▶ [Selected excerpt]
Libya’s unity government took office on March 16, succeeding two warring administrations that had ruled eastern and western regions over a decade of violent chaos since the overthrow of autocratic leader Muammar Gaddafi.

Mitsotakis’ visit, to restart diplomatic relations seven years after the embassy closure due to Libya’s civil war, offered a chance for a new start following the disputed accord in 2019 between Turkey and the then-western Libyan government.

“It’s time to leave behind what has tested our relations in the past,” Mitsotakis said in televised remarks alongside Libya’s interim Prime Minister Abdulhamid Dbeibeh.

Mitsotakis reiterated a European Union call for the “immediate and complete withdrawal” of foreign fighters from Libya.

Libya, a staging point for tens of thousands of illegal immigrants into Europe, has been drawn into a complex diplomatic and territorial stand-off in the eastern Mediterranean that saw Greece and Turkey come close to fighting last year.

▶ [Written request A]
From the passage on Mitsotakis' visit to Libya, pull out the span that begins at the words containing "Libya’s unity government" and ends after "Minister Abdulhamid Dbeibeh.".
▶ [Written request B]
Extend the passage on Mitsotakis' visit to Libya, picking up after its final sentence.
The data after this point is separate from the Libya passage.

▶ [Records provided]
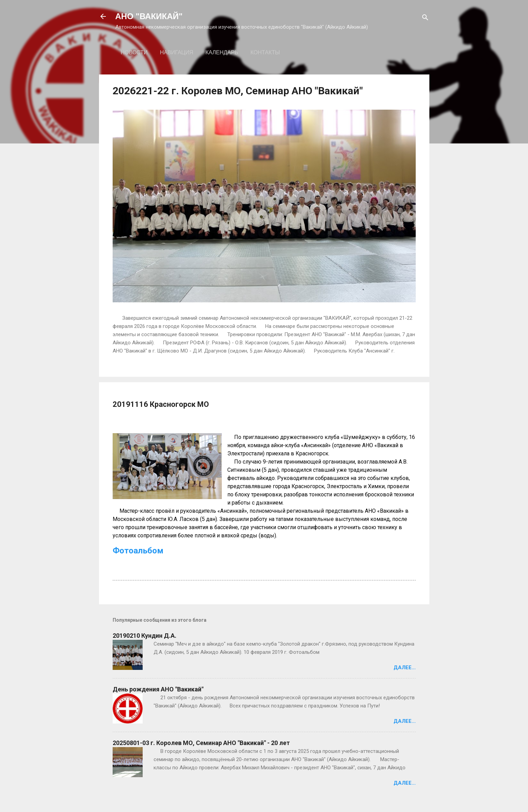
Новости (134, 52)
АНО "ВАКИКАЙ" (149, 16)
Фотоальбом (138, 551)
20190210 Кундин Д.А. (144, 635)
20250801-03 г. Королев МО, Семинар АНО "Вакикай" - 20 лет (201, 743)
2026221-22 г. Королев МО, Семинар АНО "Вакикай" (238, 91)
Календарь (222, 52)
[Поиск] (425, 18)
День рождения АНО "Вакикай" (158, 689)
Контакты (265, 52)
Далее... (404, 668)
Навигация (176, 52)
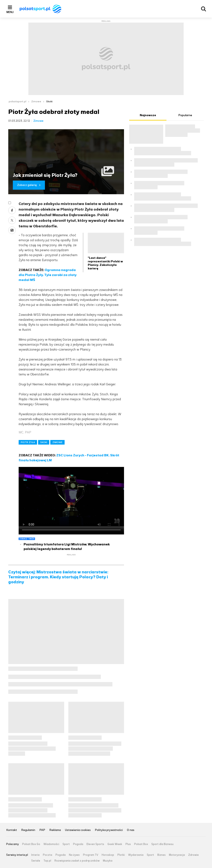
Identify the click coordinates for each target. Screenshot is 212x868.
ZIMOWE (57, 442)
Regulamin (28, 830)
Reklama (55, 830)
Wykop (12, 230)
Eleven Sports (95, 844)
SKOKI (43, 442)
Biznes (161, 855)
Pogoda (78, 844)
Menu (10, 12)
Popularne (185, 115)
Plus (128, 844)
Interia (35, 855)
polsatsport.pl (18, 101)
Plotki (121, 855)
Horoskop (108, 855)
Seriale (36, 861)
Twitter (12, 220)
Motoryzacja (177, 855)
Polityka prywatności (109, 830)
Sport (66, 844)
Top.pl (47, 861)
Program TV (91, 855)
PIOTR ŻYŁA (28, 442)
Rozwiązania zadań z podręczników (77, 861)
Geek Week (115, 844)
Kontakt (11, 830)
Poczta (48, 855)
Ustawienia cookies (78, 830)
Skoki (49, 101)
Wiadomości (51, 844)
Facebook (12, 210)
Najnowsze (148, 115)
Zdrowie (193, 855)
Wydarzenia (136, 855)
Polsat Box (141, 844)
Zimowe (36, 101)
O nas (131, 830)
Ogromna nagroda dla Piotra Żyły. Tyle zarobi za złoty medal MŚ (48, 275)
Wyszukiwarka (204, 9)
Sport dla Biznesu (162, 844)
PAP (42, 830)
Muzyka (108, 861)
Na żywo (74, 855)
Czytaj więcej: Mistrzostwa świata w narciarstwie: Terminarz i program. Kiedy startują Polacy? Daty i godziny (58, 577)
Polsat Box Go (31, 844)
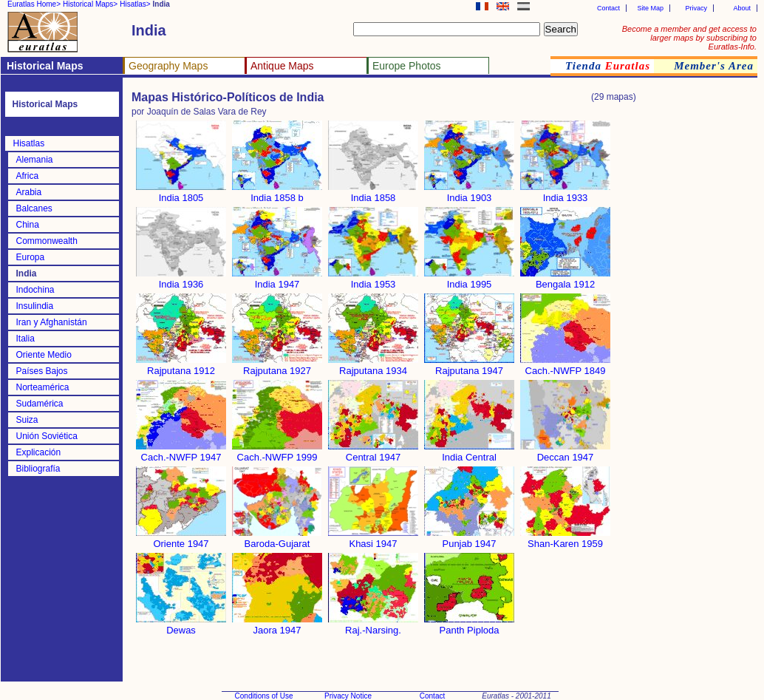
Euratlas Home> (34, 4)
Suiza (27, 420)
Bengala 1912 (565, 279)
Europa (30, 257)
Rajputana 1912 (181, 366)
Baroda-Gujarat (277, 539)
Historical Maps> (90, 4)
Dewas (181, 625)
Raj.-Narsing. (373, 625)
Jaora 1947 (277, 625)
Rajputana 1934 (373, 366)
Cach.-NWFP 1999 (277, 452)
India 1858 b (277, 193)
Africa (27, 176)
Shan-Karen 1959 (565, 539)
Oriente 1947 (181, 539)
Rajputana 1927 (277, 366)
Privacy (696, 8)
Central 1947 (373, 452)
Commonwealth (47, 241)
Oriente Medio (44, 355)
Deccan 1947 (565, 452)
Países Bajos (42, 371)
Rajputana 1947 (469, 366)
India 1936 (181, 279)
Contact (608, 8)
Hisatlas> (134, 4)
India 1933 (565, 193)
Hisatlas (29, 143)
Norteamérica (43, 387)
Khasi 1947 (373, 539)
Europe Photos (406, 66)
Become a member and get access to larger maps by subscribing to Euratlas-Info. (689, 38)
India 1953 (373, 279)
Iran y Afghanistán (52, 322)
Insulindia (35, 306)
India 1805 (181, 193)
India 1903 (469, 193)
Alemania (35, 160)
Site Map (650, 8)
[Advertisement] (698, 336)
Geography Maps (168, 66)
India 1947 (277, 279)
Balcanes (34, 208)
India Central (469, 452)
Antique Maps (282, 66)
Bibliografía (38, 469)
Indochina (35, 290)
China (27, 225)
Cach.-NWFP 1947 (181, 452)
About (742, 8)
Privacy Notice (348, 696)
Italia (25, 339)
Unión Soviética (47, 436)
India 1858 (373, 193)
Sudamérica (40, 404)
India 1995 (469, 279)
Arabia (29, 192)
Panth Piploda (469, 625)
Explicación (38, 452)
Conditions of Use (264, 696)
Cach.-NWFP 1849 (565, 366)
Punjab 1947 (469, 539)
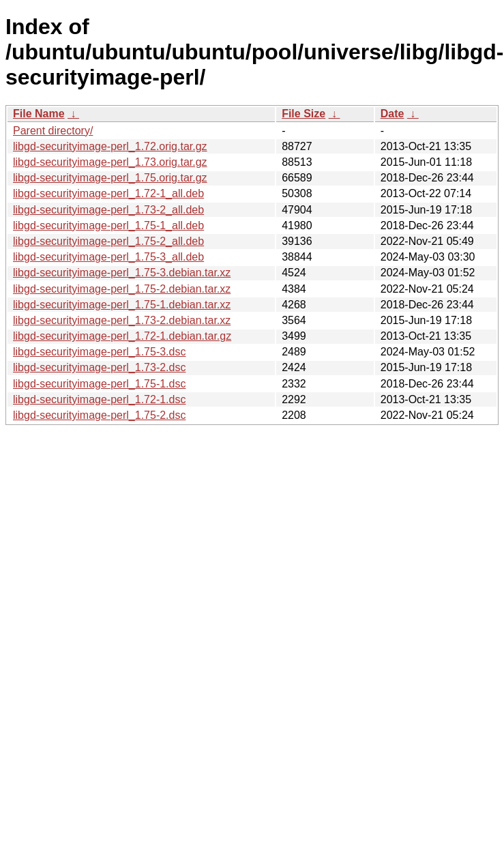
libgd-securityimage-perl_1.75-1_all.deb (108, 225)
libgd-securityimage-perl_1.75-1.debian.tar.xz (121, 304)
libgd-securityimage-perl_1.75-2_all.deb (108, 241)
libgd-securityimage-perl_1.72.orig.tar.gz (110, 146)
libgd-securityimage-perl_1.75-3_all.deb (108, 257)
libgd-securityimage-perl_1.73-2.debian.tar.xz (121, 320)
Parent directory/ (53, 130)
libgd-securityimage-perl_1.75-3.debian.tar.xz (121, 272)
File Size (303, 113)
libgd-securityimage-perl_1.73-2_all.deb (108, 209)
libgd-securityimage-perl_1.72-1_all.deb (108, 193)
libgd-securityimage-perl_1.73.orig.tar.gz (110, 162)
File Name (39, 113)
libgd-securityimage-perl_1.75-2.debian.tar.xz (121, 289)
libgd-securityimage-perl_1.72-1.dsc (99, 399)
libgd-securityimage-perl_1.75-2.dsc (99, 415)
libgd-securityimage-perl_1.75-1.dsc (99, 383)
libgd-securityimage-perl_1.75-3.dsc (99, 351)
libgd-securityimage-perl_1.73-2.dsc (99, 367)
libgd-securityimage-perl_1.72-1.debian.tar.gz (122, 336)
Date (392, 113)
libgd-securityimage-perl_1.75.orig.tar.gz (110, 177)
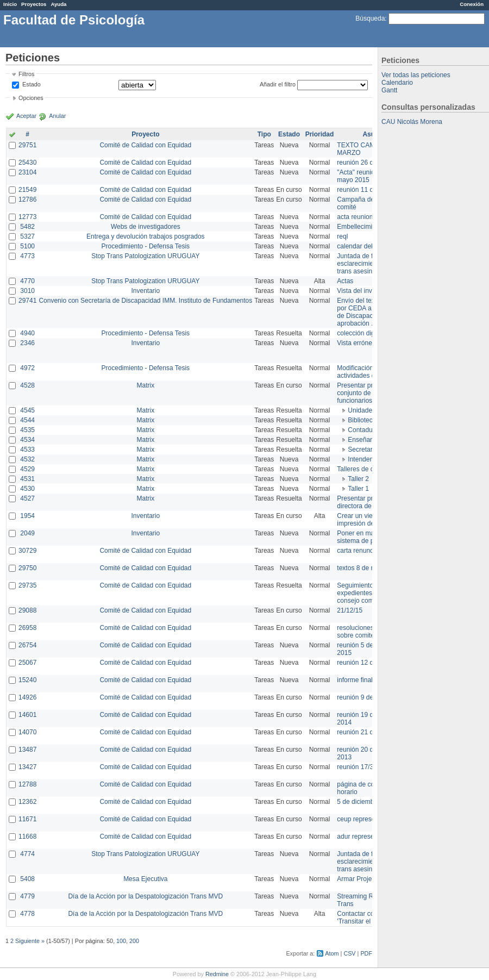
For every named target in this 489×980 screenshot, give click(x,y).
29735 (27, 585)
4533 (27, 450)
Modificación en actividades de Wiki (365, 372)
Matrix (145, 385)
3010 (27, 291)
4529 (27, 469)
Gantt (389, 90)
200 (134, 941)
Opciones (31, 98)
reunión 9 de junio (362, 697)
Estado (32, 84)
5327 (27, 236)
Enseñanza (364, 440)
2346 (27, 343)
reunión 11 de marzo (367, 190)
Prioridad (319, 134)
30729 (27, 551)
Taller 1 (358, 489)
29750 (27, 568)
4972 (27, 368)
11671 (27, 819)
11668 (27, 837)
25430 (27, 163)
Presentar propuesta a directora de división (369, 502)
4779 (27, 896)
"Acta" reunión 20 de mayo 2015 (366, 176)
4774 (27, 854)
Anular (57, 116)
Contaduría (363, 430)
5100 (27, 246)
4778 (27, 914)
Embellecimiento (361, 227)
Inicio (10, 4)
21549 (27, 190)
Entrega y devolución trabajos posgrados (145, 236)
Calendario (397, 83)
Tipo (264, 134)
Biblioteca (362, 420)
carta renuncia (358, 551)
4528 (27, 385)
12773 (27, 217)
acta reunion (355, 217)
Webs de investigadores (146, 227)
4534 (27, 440)
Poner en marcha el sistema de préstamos (368, 537)
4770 (27, 281)
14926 (27, 697)
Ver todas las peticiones (416, 75)
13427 (27, 767)
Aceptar (26, 116)
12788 (27, 784)
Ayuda (58, 4)
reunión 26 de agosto (367, 163)
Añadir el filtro (278, 84)
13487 (27, 750)
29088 (27, 610)
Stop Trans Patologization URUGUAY (145, 256)
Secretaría (362, 450)
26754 (27, 645)
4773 (27, 256)
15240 (27, 680)
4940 (27, 333)
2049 (27, 533)
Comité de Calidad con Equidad (145, 145)
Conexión (472, 4)
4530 (27, 489)
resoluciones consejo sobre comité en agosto (371, 632)
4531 (27, 479)
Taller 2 (358, 479)
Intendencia (365, 459)
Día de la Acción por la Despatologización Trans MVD (145, 896)
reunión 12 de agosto (367, 663)
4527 (27, 498)
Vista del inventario (364, 291)
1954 (27, 516)
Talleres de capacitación (372, 469)
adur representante (364, 837)
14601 (27, 715)
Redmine (217, 974)
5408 (27, 879)
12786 (27, 199)
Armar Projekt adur (364, 879)
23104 (27, 172)
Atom (331, 953)
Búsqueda (370, 18)
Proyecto (145, 134)
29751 (27, 145)
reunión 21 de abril (363, 732)
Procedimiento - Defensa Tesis (146, 246)
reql (342, 236)
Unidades (361, 410)
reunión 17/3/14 (359, 767)
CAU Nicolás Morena (412, 122)
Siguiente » (30, 941)
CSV (349, 953)
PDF (366, 953)
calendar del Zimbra (366, 246)
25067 (27, 663)
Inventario (145, 291)
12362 (27, 802)
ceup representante (365, 819)
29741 (27, 301)
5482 (27, 227)
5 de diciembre (358, 802)
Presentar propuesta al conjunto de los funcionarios (369, 393)
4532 (27, 459)
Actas (345, 281)
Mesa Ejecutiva (145, 879)
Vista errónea (356, 343)
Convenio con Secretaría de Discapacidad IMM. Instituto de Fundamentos (145, 301)
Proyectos (34, 4)
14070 (27, 732)
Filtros (26, 74)
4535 (27, 430)
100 (121, 941)
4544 (27, 420)
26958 (27, 628)
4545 (27, 410)
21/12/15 (349, 610)
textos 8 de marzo (362, 568)
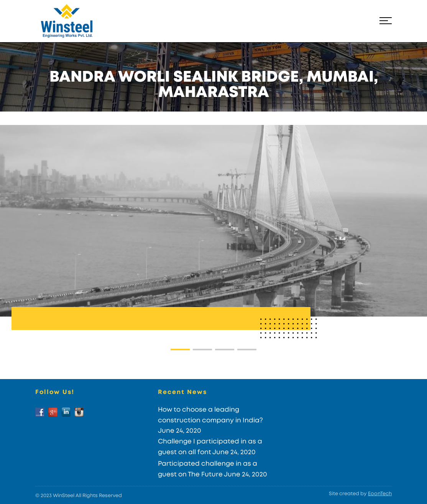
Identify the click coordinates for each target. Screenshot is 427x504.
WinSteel (64, 496)
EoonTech (380, 494)
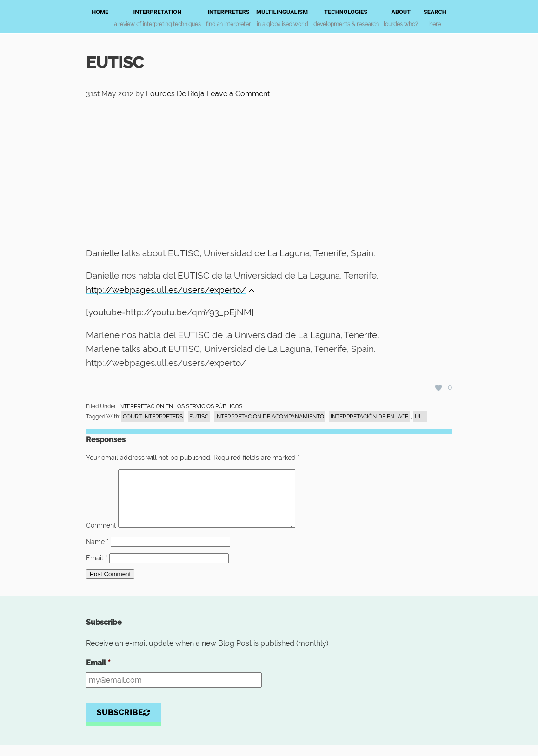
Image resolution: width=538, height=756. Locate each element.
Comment (101, 537)
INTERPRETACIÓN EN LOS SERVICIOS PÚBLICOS (180, 406)
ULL (420, 417)
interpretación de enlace (369, 417)
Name (97, 553)
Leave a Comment (238, 93)
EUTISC (199, 417)
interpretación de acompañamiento (270, 417)
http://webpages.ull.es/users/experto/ (170, 290)
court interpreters (153, 417)
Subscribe (123, 723)
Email (97, 569)
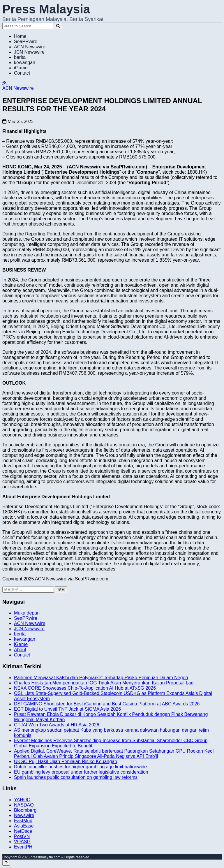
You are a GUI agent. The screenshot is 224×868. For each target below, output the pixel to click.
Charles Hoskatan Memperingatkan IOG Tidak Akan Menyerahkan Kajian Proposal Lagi (104, 683)
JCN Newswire (29, 52)
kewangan (25, 62)
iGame (21, 68)
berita (20, 57)
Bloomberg (25, 810)
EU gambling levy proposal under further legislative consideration (81, 772)
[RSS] (4, 83)
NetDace (23, 831)
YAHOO (22, 800)
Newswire (24, 815)
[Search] (58, 26)
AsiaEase (24, 826)
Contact (22, 73)
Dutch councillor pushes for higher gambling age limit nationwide (81, 767)
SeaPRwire (26, 41)
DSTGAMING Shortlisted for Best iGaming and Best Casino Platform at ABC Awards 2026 (107, 704)
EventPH (23, 847)
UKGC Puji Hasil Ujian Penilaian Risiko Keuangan (66, 762)
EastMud (23, 820)
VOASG (22, 841)
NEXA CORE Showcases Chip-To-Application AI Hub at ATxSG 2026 (85, 688)
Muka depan (27, 613)
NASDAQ (24, 805)
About (20, 650)
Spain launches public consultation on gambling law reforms (76, 777)
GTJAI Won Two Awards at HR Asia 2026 (57, 725)
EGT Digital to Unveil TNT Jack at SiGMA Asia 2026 (67, 709)
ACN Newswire (30, 46)
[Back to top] (6, 863)
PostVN (22, 836)
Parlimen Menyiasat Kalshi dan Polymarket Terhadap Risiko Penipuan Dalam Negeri (101, 678)
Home (20, 36)
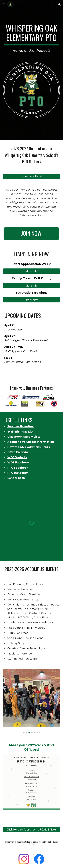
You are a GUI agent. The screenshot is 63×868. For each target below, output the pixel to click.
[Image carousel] (31, 701)
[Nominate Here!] (31, 176)
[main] (31, 38)
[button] (4, 4)
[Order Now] (31, 300)
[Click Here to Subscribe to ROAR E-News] (31, 830)
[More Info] (31, 271)
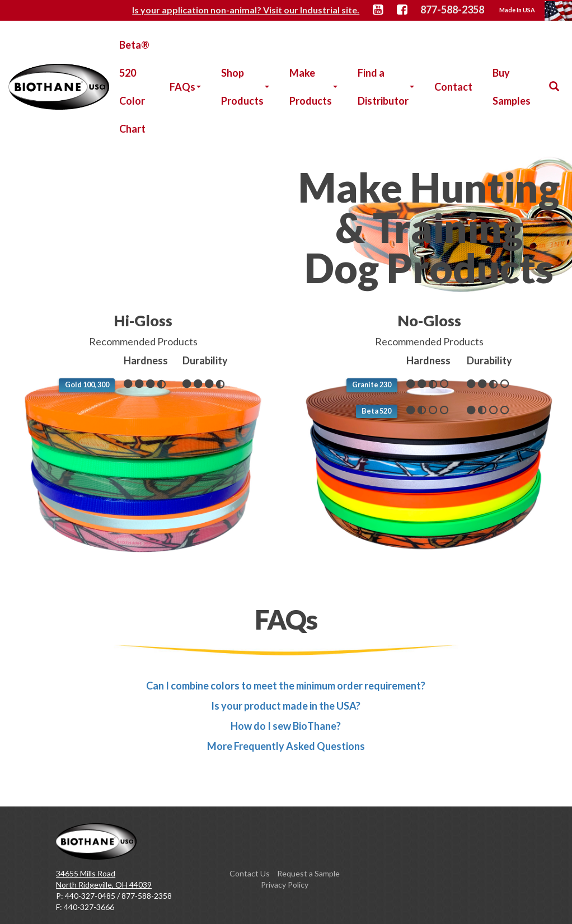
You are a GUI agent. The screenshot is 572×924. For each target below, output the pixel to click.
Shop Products (245, 87)
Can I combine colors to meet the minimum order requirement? (285, 686)
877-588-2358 (453, 10)
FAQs (185, 87)
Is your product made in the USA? (285, 706)
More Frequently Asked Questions (286, 746)
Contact (453, 87)
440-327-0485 (90, 895)
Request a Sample (308, 873)
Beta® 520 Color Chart (134, 87)
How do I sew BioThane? (285, 726)
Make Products (313, 87)
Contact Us (250, 873)
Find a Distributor (386, 87)
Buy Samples (512, 87)
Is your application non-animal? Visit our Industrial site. (249, 10)
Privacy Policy (284, 884)
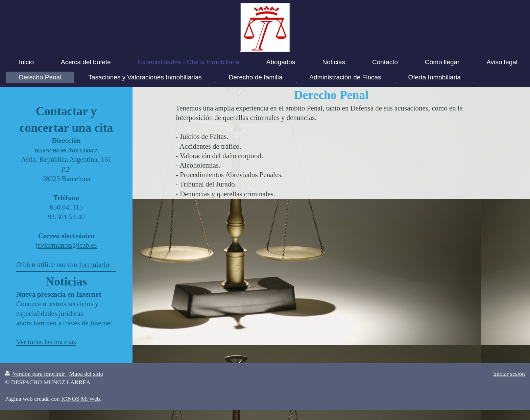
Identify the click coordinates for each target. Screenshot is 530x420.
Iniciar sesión (509, 374)
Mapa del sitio (86, 374)
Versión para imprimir (36, 374)
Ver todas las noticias (46, 342)
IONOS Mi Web (80, 399)
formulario (94, 265)
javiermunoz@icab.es (66, 245)
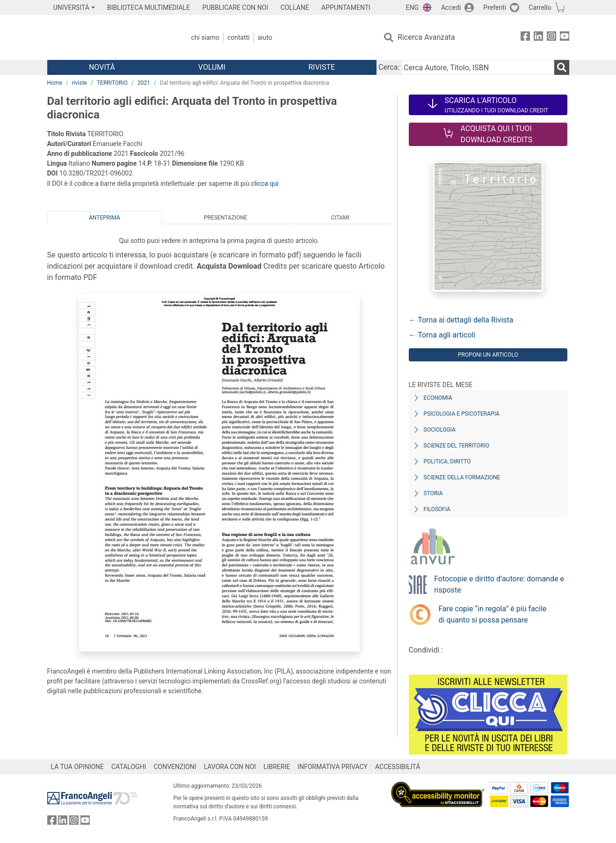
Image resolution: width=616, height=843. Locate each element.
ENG (412, 7)
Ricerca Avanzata (426, 37)
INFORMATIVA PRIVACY (333, 767)
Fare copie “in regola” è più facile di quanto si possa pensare (493, 614)
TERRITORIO (112, 83)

▶ [Result A]
Libya’s unity government took office on March 16, succeeding two warring administrations that had ruled eastern and western regions over a decade of violent chaos since the overthrow of autocratic leader Muammar Gaddafi.

Mitsotakis’ visit, to restart diplomatic relations seven years after the embassy closure due to Libya’s civil war, offered a chance for a new start following the disputed accord in 2019 between Turkey and the then-western Libyan government.

“It’s time to leave behind what has tested our relations in the past,” Mitsotakis said in televised remarks alongside Libya’s interim Prime Minister Abdulhamid Dbeibeh.

▶ [Result B]
The 2019 accord, which prompted Athens to expel the Libyan ambassador at the time, mapped out a sea boundary between Turkey and Libya close to the Greek island of Crete.

Mitsotakis said the agreement had no legal force and should be cancelled, adding: “It is geography that determines the framework of our bilateral relations, and not artificial lines that somebody draws on maps.”

In 2020, Greece and Egypt signed an agreement designating an exclusive economic zone in the eastern Mediterranean, which Turkey has said infringes its own continental shelf, and which overlaps with the maritime zones it agreed with Libya.